The point being that our perceptions are perfectly good information—but provisional–all provisional. One may say the same of judgements, conclusions and so on.
One need not posit a perception as opposed to a world.(a version of the mind/body split that has bedeviled us for 450 years).
Rather, the world may be considered to consist in what simply shows up moment to moment–as sense, thought etc.
” I thought it was a goat, but now I see that it was a small antelope” or “I thought it was a zebra, but now I see it was only a painted donkey.”

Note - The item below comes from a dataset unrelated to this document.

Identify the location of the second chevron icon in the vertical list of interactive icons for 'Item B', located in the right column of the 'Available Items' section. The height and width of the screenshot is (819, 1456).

First what shows up is that an x is present–then what shows up is that there is a y present. But they are both what shows up.
If you posit a world unlike what is perceived—to which we have no direct access (like Kant’s “thing in itself”)how would you prove there is such a thing–since, even in principle, there is no access to it? Seems rather an assumption.
Instead, it seems much more sensible to see the world as straight forward, and unhidden—what you sense and think and feel is what there is–is what shows up.
That is the world–that is the actuality of what is before you. What other kind of world is there? What else have we got?
Yes, all of it, abstraction, schematizing, curiosity, mystery, confusion, knowing, are part of what shows up.
It is plain as day, at least to me, that what the world is, what the universe consists of is, at its most basic, and most encompassing is simply what is present moment by moment.
THis basic world each of us is intimately familiar with, whether it is conceptualized as such or not.
This is the actual world–if it stops
showing up there is no world.
So, the basic world is not a mystery.
What you see, think ,feel and so on, is what you get. Perfectly transparent each moment.
Hi, Jonathan Speke Laudly here,
Interesting issue, subjective vs objective.
Clean split between the mind and the laws of nature? I think not. Variation of the mind /body problem.
But one can argue it is the mind that forms the picture of physical law—-of objective fact and law (if we assume that we have no way of forming such a picture outside of mind– and therefore the physical is psychological, or at least the physical and the psychological are two sides of the same experiential coin).
Objectivity is subjectively determined just as subjectivity is an objective fact.
I argue that extreme subjectivity is extreme objectivity, because seen from the most subjective point of view a self, a person—the personality, the individual, the subjective self etc.—is an objective fact. This is also extreme objectivity–i.e. devoid of strictly personal judgement.